**Task requirements**: Quote exactly the lines running from the line with "Select the Revolve tool" to the end of the entries, including both, and nothing else.
BEGIN Exercise data
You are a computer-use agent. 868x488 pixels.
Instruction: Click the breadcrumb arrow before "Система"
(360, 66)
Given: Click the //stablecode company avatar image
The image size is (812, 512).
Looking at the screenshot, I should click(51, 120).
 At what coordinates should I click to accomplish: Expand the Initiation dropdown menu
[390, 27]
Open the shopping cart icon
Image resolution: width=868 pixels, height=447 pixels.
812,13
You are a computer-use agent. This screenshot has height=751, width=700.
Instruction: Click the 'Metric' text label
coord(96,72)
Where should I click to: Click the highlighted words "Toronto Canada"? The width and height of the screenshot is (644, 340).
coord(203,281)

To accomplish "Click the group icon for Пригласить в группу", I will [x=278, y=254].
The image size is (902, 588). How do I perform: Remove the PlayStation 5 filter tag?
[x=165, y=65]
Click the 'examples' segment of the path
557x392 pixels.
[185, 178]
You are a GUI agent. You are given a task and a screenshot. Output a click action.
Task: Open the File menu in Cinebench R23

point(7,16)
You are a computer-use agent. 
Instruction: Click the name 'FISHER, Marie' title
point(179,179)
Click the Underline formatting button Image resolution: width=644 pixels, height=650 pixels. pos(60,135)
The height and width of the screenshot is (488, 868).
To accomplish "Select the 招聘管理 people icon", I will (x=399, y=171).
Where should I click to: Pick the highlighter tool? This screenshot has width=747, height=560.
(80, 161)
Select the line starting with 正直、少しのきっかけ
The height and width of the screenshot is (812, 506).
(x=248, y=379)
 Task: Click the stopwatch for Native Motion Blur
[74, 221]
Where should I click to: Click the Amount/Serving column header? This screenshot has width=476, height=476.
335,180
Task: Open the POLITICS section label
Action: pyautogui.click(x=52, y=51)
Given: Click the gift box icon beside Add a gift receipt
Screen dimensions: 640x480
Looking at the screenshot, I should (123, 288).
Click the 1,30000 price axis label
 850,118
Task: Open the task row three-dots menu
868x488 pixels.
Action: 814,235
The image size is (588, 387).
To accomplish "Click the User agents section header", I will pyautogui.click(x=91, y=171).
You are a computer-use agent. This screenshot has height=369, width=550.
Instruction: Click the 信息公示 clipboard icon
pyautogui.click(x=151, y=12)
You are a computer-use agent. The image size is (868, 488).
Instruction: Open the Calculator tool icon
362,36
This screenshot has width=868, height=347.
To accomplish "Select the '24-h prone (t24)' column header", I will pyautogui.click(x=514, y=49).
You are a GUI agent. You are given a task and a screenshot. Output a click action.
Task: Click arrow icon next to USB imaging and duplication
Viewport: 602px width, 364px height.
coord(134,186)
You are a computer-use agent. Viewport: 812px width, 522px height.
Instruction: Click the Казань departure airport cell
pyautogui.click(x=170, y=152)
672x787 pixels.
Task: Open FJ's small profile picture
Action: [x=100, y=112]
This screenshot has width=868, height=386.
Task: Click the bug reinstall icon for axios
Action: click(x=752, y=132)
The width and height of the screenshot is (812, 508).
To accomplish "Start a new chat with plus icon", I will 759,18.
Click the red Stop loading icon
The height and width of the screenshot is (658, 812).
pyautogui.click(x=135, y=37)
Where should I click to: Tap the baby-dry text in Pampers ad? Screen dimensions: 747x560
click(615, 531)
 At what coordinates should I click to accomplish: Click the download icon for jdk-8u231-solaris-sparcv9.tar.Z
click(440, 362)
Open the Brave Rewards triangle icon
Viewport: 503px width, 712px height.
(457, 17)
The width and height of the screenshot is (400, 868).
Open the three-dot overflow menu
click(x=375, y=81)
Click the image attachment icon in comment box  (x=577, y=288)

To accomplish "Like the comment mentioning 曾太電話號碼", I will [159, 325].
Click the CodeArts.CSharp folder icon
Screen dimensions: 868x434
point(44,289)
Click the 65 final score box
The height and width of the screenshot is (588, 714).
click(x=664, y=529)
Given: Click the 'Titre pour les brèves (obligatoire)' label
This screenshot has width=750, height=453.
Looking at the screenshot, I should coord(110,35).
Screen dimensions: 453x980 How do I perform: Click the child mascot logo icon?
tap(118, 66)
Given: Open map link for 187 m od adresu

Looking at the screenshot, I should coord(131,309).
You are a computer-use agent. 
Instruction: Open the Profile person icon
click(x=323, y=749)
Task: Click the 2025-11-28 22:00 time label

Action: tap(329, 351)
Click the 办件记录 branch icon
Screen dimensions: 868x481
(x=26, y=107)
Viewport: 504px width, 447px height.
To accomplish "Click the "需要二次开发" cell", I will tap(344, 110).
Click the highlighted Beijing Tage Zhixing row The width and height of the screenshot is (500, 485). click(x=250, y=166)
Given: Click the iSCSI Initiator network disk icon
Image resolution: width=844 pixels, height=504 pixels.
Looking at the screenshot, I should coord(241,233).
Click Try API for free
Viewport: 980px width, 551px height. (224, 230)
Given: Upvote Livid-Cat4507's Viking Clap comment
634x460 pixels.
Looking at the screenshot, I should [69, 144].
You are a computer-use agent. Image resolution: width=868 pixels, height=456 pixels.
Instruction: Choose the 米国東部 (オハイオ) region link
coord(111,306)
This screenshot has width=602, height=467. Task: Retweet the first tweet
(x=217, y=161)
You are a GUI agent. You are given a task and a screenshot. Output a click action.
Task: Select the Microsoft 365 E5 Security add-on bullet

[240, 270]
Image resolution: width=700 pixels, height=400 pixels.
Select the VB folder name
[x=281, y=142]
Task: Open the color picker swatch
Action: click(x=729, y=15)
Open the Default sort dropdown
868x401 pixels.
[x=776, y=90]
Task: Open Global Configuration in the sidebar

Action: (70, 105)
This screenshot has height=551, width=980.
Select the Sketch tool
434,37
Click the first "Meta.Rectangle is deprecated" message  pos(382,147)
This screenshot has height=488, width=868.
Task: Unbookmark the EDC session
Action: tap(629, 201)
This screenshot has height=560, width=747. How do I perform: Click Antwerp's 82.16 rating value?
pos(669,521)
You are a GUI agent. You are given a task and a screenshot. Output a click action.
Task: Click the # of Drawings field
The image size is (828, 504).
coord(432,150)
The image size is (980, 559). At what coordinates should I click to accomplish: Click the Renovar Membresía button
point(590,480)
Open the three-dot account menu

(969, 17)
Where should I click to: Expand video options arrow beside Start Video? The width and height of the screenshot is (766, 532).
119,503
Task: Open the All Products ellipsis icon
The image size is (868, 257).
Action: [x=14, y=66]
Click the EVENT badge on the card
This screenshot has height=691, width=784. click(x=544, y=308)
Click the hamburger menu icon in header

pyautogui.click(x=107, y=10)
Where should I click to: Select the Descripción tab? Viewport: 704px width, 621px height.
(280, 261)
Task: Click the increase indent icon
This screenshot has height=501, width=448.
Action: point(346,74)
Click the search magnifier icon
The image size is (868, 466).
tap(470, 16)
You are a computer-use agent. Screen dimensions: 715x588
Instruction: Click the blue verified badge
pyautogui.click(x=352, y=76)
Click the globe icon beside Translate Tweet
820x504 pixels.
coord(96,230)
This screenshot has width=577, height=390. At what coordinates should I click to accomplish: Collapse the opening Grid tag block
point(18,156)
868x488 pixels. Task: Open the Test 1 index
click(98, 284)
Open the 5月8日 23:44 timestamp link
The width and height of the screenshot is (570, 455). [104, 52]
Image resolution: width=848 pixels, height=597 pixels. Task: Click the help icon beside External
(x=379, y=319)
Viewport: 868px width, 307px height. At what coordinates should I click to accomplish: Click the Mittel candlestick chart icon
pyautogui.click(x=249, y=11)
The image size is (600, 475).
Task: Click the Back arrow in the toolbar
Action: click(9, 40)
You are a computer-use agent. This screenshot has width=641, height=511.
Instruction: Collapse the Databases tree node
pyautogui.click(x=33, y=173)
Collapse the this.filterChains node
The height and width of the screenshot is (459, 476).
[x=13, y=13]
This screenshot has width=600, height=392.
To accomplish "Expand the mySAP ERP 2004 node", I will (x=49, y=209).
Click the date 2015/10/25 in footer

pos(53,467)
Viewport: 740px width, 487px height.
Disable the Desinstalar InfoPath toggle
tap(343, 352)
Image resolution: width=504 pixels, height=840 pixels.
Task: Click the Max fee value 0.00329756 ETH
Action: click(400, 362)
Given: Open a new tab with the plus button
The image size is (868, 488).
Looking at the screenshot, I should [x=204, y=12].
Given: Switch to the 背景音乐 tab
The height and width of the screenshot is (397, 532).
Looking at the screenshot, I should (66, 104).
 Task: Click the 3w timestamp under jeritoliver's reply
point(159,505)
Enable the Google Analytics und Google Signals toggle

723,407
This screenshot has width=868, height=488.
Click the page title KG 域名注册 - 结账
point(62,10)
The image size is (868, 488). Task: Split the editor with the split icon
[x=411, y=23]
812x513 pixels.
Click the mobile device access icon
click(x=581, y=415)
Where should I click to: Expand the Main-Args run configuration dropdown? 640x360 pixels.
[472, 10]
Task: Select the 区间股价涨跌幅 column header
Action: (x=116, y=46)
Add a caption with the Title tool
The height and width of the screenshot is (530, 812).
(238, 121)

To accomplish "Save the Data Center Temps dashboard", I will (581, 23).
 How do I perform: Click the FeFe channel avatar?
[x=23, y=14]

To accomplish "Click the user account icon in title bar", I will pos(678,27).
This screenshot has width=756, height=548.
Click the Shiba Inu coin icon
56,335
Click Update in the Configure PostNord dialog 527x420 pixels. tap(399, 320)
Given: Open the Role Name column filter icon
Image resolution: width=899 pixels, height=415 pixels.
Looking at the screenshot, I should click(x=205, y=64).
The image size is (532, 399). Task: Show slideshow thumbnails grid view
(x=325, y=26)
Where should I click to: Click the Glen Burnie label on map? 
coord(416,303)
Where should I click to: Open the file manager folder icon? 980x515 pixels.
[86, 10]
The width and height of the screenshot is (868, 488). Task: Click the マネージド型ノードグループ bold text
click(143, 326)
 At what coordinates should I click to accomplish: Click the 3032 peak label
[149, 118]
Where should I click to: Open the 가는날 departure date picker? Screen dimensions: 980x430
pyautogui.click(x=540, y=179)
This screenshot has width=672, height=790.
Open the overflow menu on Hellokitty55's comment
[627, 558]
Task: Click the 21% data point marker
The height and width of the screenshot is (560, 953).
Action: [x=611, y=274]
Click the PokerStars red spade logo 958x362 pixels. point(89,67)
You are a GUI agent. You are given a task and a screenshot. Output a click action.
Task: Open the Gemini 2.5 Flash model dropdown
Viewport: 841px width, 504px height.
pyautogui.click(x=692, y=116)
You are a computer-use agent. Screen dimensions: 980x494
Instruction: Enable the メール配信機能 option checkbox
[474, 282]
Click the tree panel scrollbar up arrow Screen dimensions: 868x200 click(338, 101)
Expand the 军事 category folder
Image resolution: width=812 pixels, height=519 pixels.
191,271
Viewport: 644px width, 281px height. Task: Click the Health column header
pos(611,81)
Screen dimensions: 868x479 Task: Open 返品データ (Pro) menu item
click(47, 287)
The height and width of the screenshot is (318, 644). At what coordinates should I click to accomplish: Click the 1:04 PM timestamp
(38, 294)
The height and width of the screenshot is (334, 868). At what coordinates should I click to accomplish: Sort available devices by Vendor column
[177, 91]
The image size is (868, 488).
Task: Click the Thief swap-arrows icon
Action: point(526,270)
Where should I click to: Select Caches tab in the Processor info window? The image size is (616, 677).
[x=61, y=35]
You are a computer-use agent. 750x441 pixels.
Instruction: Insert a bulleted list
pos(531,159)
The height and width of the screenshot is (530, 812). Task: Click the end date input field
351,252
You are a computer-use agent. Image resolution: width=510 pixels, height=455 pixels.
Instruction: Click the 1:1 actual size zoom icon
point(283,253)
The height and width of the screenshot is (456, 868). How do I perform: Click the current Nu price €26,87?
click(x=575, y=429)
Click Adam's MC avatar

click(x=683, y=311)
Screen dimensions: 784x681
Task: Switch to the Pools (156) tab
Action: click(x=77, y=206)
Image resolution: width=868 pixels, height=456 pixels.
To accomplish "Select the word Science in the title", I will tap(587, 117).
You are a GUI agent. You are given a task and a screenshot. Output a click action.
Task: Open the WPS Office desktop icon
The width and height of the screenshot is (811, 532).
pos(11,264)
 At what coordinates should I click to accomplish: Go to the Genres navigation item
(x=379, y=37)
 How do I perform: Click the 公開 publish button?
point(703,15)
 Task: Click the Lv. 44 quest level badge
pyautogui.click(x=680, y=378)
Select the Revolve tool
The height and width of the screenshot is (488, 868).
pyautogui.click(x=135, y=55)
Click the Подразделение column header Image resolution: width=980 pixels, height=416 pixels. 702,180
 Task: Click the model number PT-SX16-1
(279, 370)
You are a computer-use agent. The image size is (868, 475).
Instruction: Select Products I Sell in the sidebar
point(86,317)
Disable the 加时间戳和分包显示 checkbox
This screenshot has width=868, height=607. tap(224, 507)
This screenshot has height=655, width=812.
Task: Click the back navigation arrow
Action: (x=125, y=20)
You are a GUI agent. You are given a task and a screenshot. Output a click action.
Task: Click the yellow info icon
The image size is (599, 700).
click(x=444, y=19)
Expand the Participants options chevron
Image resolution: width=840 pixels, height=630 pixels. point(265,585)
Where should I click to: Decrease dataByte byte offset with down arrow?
END Exercise data
**Written response**:
Select the Revolve tool
The height and width of the screenshot is (488, 868).
pyautogui.click(x=135, y=55)
Click the Подразделение column header Image resolution: width=980 pixels, height=416 pixels. 702,180
 Task: Click the model number PT-SX16-1
(279, 370)
You are a computer-use agent. The image size is (868, 475).
Instruction: Select Products I Sell in the sidebar
point(86,317)
Disable the 加时间戳和分包显示 checkbox
This screenshot has width=868, height=607. tap(224, 507)
This screenshot has height=655, width=812.
Task: Click the back navigation arrow
Action: (x=125, y=20)
You are a GUI agent. You are given a task and a screenshot. Output a click action.
Task: Click the yellow info icon
The image size is (599, 700).
click(x=444, y=19)
Expand the Participants options chevron
Image resolution: width=840 pixels, height=630 pixels. point(265,585)
Where should I click to: Decrease dataByte byte offset with down arrow?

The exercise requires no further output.